2 décembre 2021 | Blog, Blog 2021, Management | Par Christophe Lachnitt
Culture d’entreprise : privilégiez l’humain sur les processus
Les processus ne sont porteurs d’aucun sens.
La culture d’une communauté, qu’il s’agisse d’une famille, d’une entreprise ou d’une nation, est un ensemble de valeurs et convictions qui déterminent les comportements de ses membres. Une culture est donc aussi invisible que normative. Elle est l’équivalent, pour un groupe de personnes, du caractère d’un individu. Or certaines entreprises veulent codifier leur culture à travers des processus. Cette approche me semble inappropriée pour au moins trois raisons.
La première est que le seul fait d’appliquer une culture avec des processus en limite déjà le champ des possibles : elle est alors intrinsèquement fondée sur un principe de discipline qui s’associe difficilement à des valeurs telles que la responsabilité individuelle, la liberté d’initiative ou la prise de risques.
En outre, passer par les seuls processus pour mettre une culture d’entreprise en place est une démarche verticale, alors que la culture de toute communauté est fondée sur des éléments qui sont beaucoup plus puissants lorsqu’ils sont ressentis par les personnes concernées, au premier rang desquels le sens donné à une action collective et l’éthique selon laquelle celle-ci est conduite.
La deuxième contre-indication à la codification culturelle par des processus est que des valeurs et convictions ne sont pas réductibles à des règles. Ainsi les processus d’une entreprise peuvent-ils prescrire à ses collaborateurs de s’exprimer. Si leurs managers ne les écoutent pas, cette parole est sans objet, même si sa manifestation semble respecter la culture de l’organisation.
Les individus d’une entreprise, au premier rang desquels ses leaders, sont plus forts, au quotidien, que ses processus. De même que Peter Drucker soulignait que “la culture mange la stratégie au petit-déjeuner” peut-on penser que les comportements individuels mangent les processus au déjeuner, à moins de rendre les processus si contraignants qu’ils imposent une culture régimentée. C’est la raison pour laquelle Reed Hastings explique dans son livre sur la culture de Netflix qu’il vaut mieux licencier les individus insupportables, même s’ils sont des génies dans leur domaine d’activité.

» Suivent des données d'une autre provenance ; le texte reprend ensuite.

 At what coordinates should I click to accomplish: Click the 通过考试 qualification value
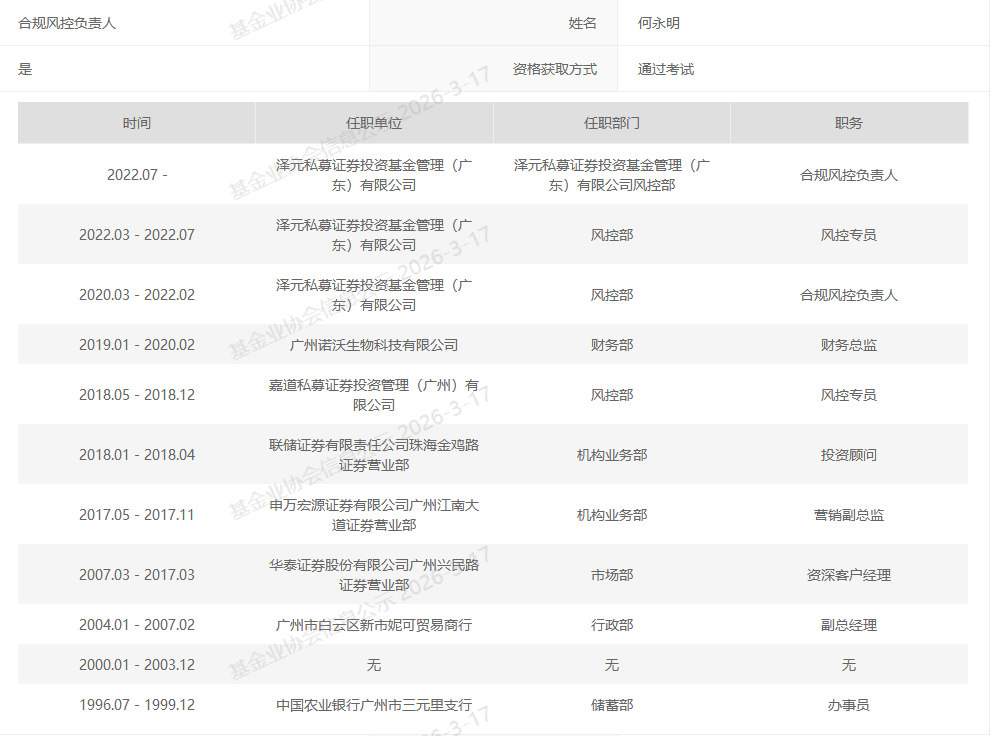pyautogui.click(x=666, y=69)
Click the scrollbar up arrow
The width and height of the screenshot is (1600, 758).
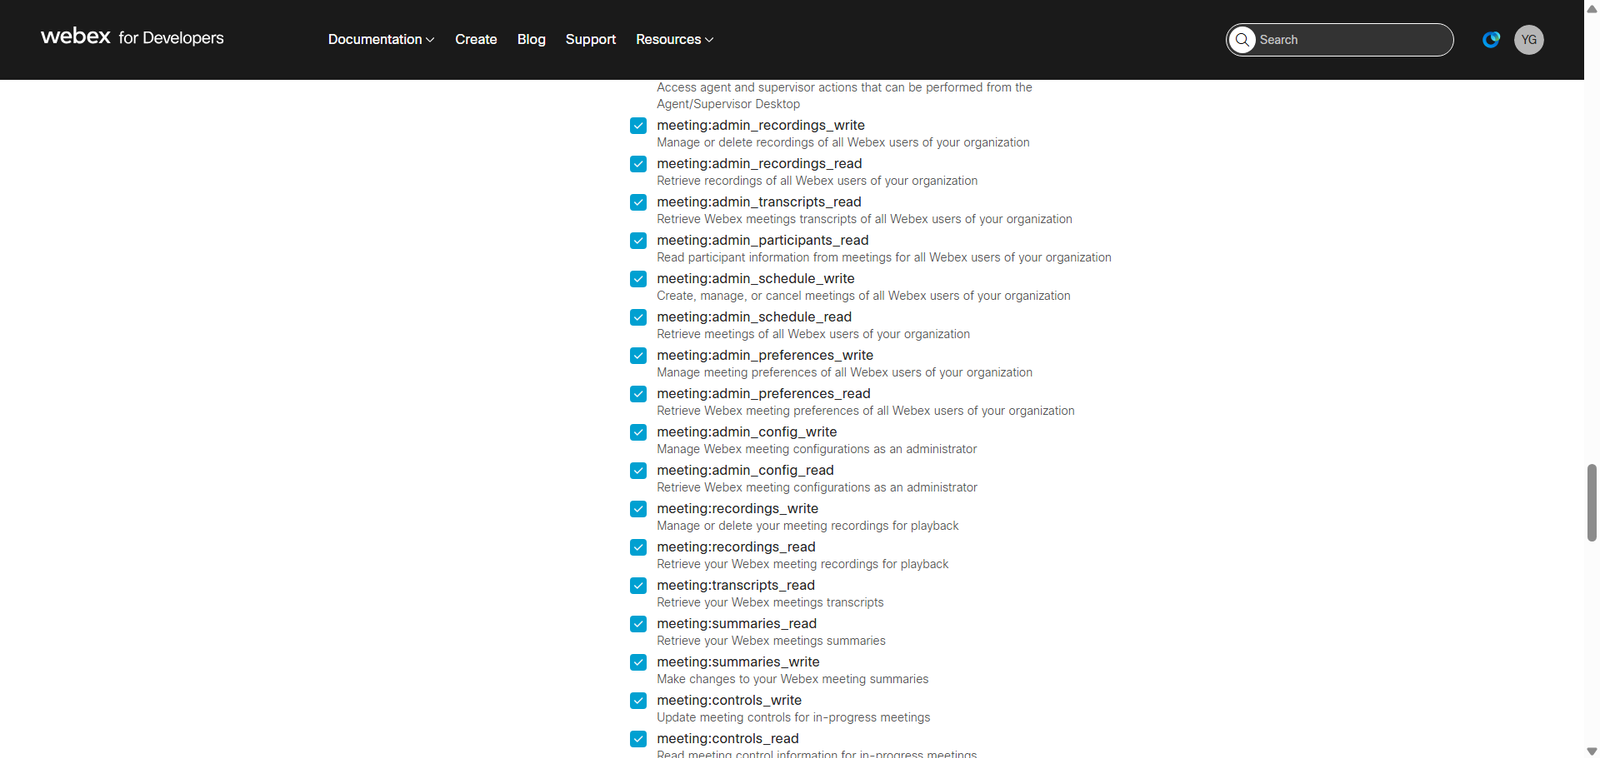[1592, 8]
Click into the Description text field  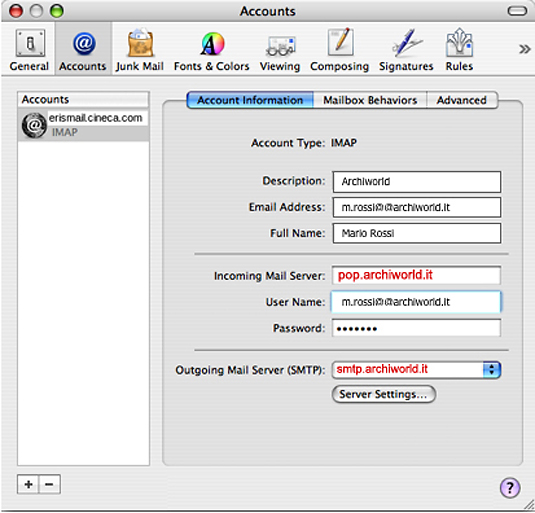pos(417,182)
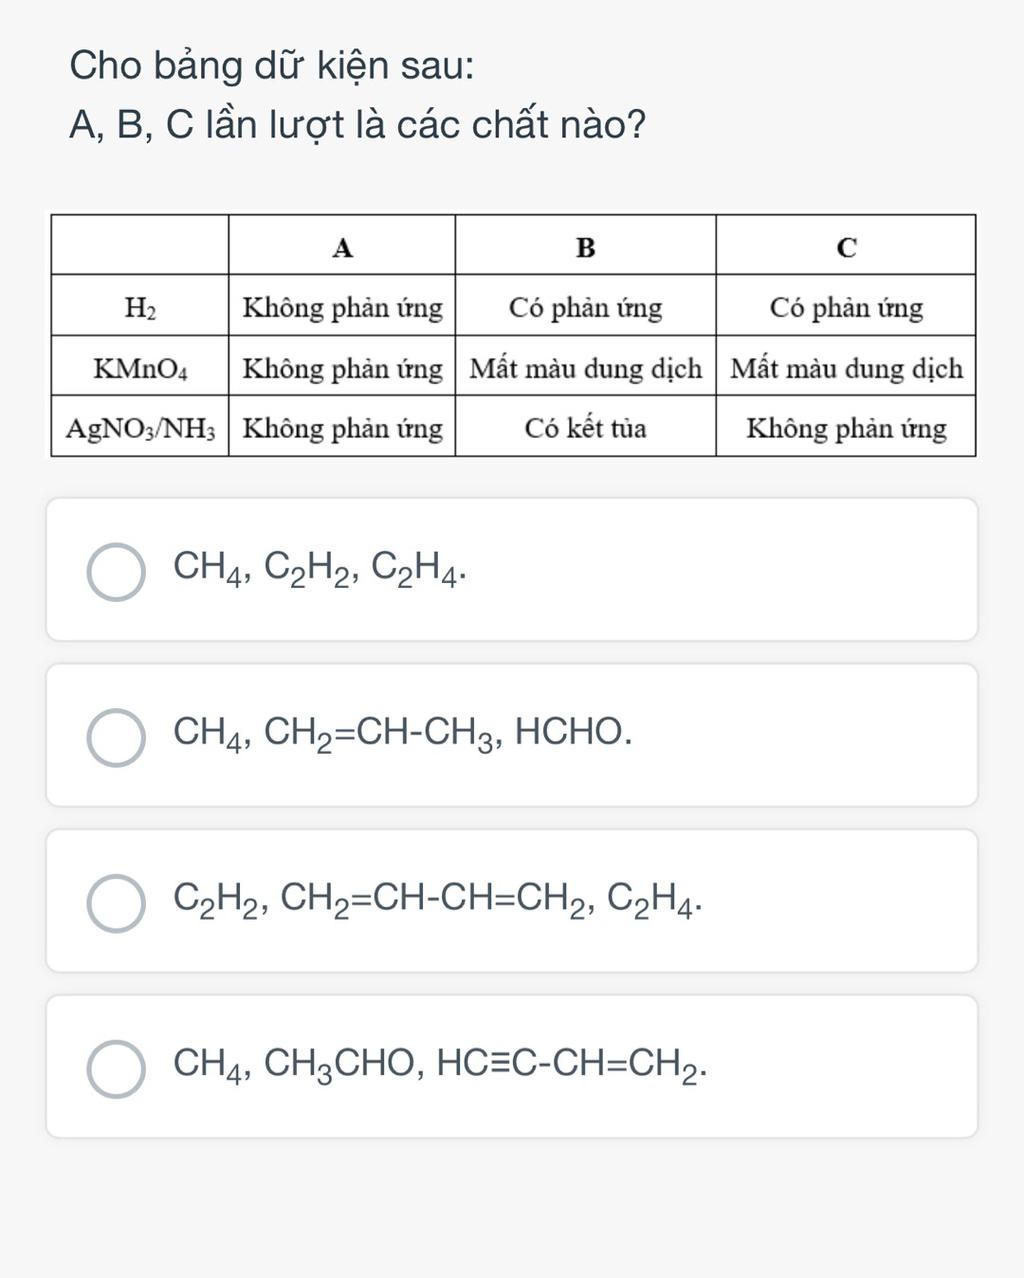Click the 'Có kết tủa' table cell
Image resolution: width=1024 pixels, height=1278 pixels.
(586, 428)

Les processus d’une entreprise ne peuvent pas déterminer à quels sujets les leaders d’une entreprise dédient leur temps, de quelle passion ils font montre ou comment ils traitent leurs collaborateurs. Pourtant, ces éléments sont déterminants dans la culture de leur organisation. Ainsi, même si des processus encouragent le débat au sein d’une entreprise, sont-ce les valeurs de celle-ci, et, partant, les comportements de ses équipes, qui détermineront si la discussion est constructive ou destructive, si l’absence de conflit est synonyme d’apathie ou si une dispute est l’expression d’un désaccord sainement assumé pour faire progresser l’équipe concernée. De fait, des processus ne peuvent pas inspirer des qualités telles que la confiance, la sécurité psychologique (gage d’innovation sur la durée) ou la priorité donnée à l’intérêt général.
La troisième raison de l’inadaptation des processus à l’application d’une culture d’entreprise réside dans le fait que, dans l’univers corporate aussi, une culture est ce qui reste lorsque les personnes concernées ont tout oublié : leurs compétences, les projets auxquels ils contribuent, leurs objectifs annuels… Par exemple, c’est à leur caractère personnel et à la culture de leur organisation que les collaborateurs se rattachent lorsqu’ils sont en situation de stress.
Laissons la conclusion à l’une des entreprises dont la culture est la plus puissante : Roy Disney, neveu de Walt Disney et acteur important de la gouvernance du groupe éponyme pendant plus de vingt ans, aimait expliquer qu’il est aisé de prendre des décisions lorsqu’on connaît ses valeurs. Sa remarque met en exergue la différence entre une culture et des processus : alors que ceux-ci dictent la méthode pour arriver à une résolution, celle-là prescrit sa teneur car elle lui confère sa signification.